Revise the rows starting with the line that contains "This screenshot has width=944, height=422." and going on through the line that contains "(x=624, y=42)", changing "sidebar" to "side panel" and keeping everything else the same. Return only those lines.

***** MATERIAL

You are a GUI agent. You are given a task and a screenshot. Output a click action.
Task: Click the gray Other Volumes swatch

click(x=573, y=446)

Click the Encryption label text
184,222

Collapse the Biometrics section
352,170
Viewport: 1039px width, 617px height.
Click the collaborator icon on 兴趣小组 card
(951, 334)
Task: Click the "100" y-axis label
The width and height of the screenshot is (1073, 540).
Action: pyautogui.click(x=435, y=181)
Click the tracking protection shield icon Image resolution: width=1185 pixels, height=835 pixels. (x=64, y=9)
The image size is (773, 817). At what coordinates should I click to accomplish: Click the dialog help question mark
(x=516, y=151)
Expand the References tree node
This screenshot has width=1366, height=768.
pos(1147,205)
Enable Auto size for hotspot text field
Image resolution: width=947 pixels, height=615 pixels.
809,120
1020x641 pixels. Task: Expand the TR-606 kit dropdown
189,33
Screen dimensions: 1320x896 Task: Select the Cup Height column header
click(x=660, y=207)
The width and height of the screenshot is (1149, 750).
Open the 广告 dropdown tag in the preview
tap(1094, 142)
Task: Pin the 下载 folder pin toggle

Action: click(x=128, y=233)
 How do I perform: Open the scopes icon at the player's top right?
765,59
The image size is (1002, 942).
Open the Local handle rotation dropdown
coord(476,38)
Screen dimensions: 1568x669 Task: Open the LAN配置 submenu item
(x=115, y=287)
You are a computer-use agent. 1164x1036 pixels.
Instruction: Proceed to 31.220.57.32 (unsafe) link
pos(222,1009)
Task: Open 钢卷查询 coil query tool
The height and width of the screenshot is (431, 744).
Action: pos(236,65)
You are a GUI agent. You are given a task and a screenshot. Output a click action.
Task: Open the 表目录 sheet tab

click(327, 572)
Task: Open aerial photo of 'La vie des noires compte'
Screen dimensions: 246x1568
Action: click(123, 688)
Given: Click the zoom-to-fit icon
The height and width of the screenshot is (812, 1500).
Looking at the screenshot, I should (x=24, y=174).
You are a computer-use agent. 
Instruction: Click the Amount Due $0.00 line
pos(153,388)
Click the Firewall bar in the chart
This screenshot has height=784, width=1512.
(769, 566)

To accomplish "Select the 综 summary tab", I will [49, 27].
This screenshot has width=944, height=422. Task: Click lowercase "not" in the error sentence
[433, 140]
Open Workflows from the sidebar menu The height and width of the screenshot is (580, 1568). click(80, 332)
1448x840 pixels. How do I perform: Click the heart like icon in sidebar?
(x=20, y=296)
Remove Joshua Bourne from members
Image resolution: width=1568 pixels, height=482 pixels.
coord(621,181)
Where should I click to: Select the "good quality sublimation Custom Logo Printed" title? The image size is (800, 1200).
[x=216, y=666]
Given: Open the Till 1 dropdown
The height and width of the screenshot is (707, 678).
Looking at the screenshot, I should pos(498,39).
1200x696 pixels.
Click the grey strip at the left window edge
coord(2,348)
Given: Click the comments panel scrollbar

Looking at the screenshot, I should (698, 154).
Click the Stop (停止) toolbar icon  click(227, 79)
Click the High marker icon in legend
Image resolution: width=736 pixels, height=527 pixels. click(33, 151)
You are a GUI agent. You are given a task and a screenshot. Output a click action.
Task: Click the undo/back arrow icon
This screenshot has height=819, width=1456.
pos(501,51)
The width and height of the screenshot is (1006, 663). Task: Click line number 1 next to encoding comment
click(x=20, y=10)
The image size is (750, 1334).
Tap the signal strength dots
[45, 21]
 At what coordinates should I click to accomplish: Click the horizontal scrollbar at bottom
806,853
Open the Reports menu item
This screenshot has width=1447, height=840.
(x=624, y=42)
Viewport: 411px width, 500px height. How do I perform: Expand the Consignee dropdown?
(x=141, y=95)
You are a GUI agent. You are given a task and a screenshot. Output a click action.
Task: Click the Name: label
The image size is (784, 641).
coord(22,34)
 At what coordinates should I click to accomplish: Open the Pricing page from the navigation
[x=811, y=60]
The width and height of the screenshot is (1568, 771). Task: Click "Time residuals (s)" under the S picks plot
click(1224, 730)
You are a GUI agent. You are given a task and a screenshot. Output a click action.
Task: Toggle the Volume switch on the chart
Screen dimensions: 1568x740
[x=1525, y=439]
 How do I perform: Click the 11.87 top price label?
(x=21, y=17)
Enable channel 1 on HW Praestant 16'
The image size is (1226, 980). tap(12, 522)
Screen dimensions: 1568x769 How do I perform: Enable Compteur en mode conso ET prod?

**********

• TASK RESPONSE
This screenshot has width=944, height=422. Task: Click lowercase "not" in the error sentence
[433, 140]
Open Workflows from the side panel menu The height and width of the screenshot is (580, 1568). click(80, 332)
1448x840 pixels. How do I perform: Click the heart like icon in side panel?
(x=20, y=296)
Remove Joshua Bourne from members
Image resolution: width=1568 pixels, height=482 pixels.
coord(621,181)
Where should I click to: Select the "good quality sublimation Custom Logo Printed" title? The image size is (800, 1200).
[x=216, y=666]
Given: Open the Till 1 dropdown
The height and width of the screenshot is (707, 678).
Looking at the screenshot, I should pos(498,39).
1200x696 pixels.
Click the grey strip at the left window edge
coord(2,348)
Given: Click the comments panel scrollbar

Looking at the screenshot, I should (698, 154).
Click the Stop (停止) toolbar icon  click(227, 79)
Click the High marker icon in legend
Image resolution: width=736 pixels, height=527 pixels. click(33, 151)
You are a GUI agent. You are given a task and a screenshot. Output a click action.
Task: Click the undo/back arrow icon
This screenshot has height=819, width=1456.
pos(501,51)
The width and height of the screenshot is (1006, 663). Task: Click line number 1 next to encoding comment
click(x=20, y=10)
The image size is (750, 1334).
Tap the signal strength dots
[45, 21]
 At what coordinates should I click to accomplish: Click the horizontal scrollbar at bottom
806,853
Open the Reports menu item
This screenshot has width=1447, height=840.
(x=624, y=42)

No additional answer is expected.